Exercise prompt.
Quote word for word from the line holding "Screen dimensions: 177x118" to the last line below, including both, and omit any pictures.
Records to process below:
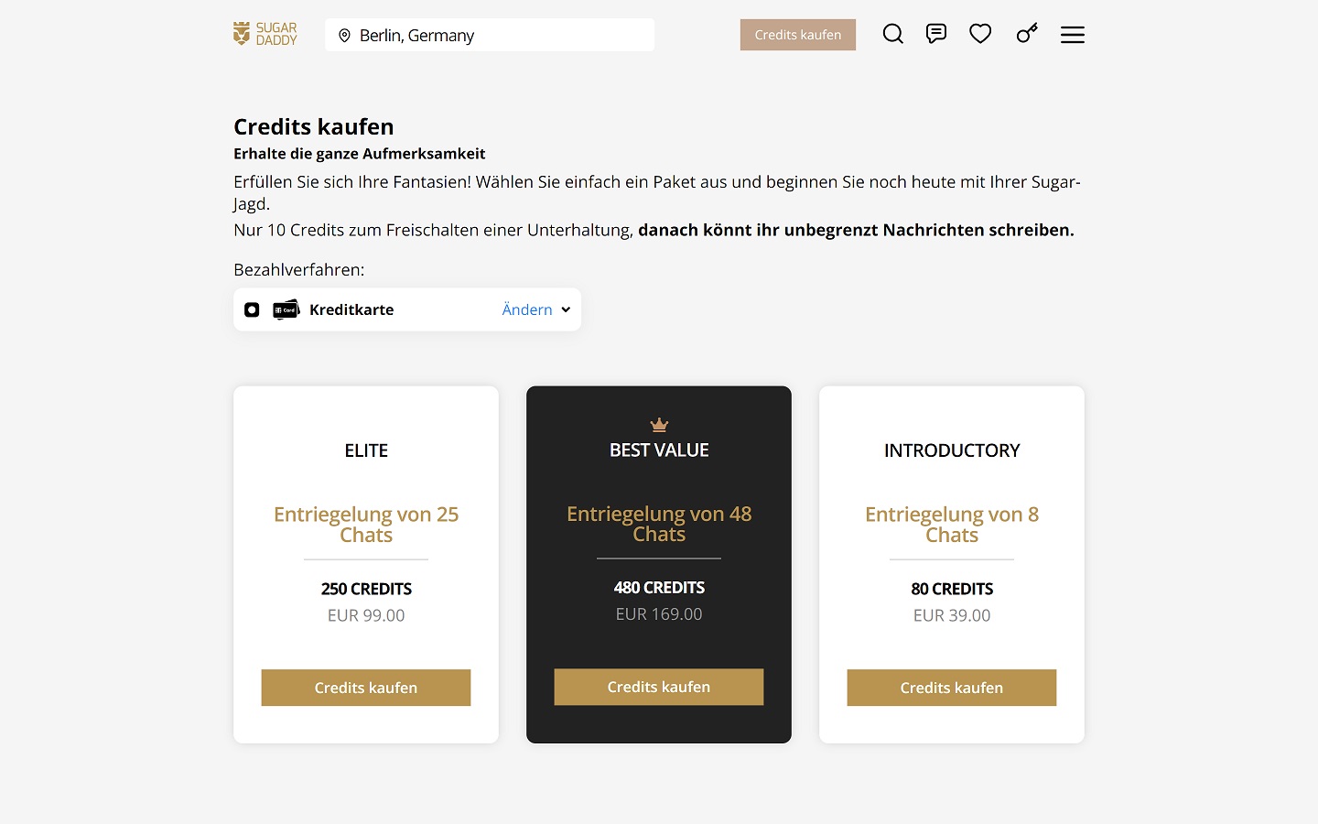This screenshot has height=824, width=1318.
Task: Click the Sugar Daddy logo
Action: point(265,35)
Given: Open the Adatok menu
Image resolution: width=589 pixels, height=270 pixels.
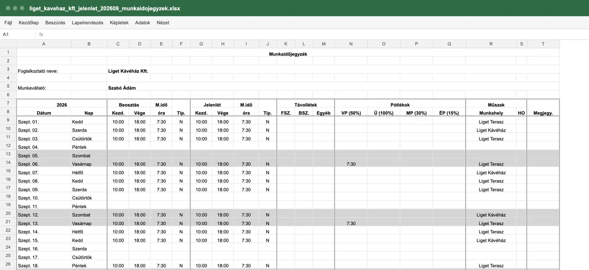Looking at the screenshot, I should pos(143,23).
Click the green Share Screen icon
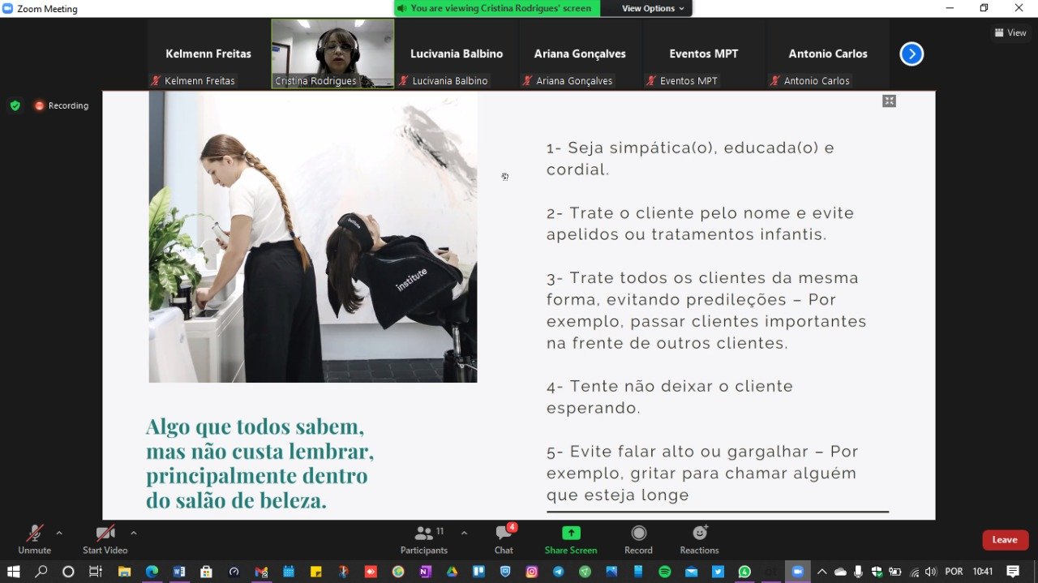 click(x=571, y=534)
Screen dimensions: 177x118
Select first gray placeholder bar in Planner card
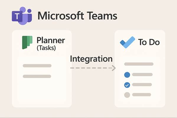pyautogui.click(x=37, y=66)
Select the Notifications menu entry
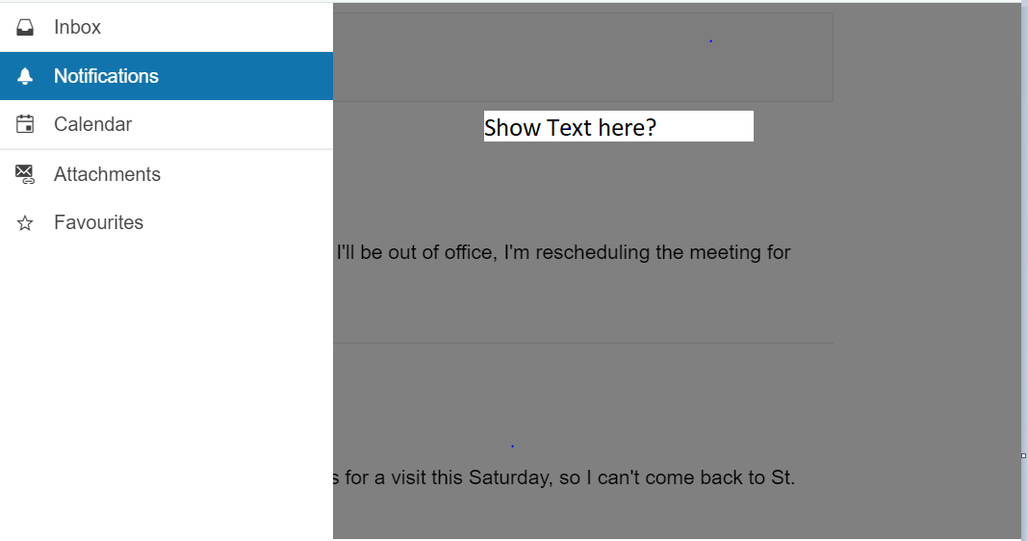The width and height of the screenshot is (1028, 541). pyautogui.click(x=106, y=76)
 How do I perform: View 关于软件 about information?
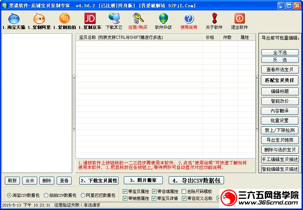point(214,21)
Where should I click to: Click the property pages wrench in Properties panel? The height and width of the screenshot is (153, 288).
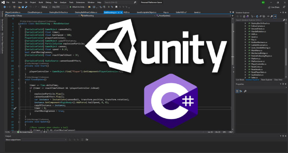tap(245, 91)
End of Records to process.
Answer area.
Screen dimensions: 177x118
Select first gray placeholder bar in Planner card
pyautogui.click(x=37, y=66)
Select the Notifications menu entry
The width and height of the screenshot is (1028, 541). pyautogui.click(x=106, y=76)
 How do I perform: View 关于软件 about information?
point(214,21)
Where should I click to: Click the property pages wrench in Properties panel? The height and width of the screenshot is (153, 288).
tap(245, 91)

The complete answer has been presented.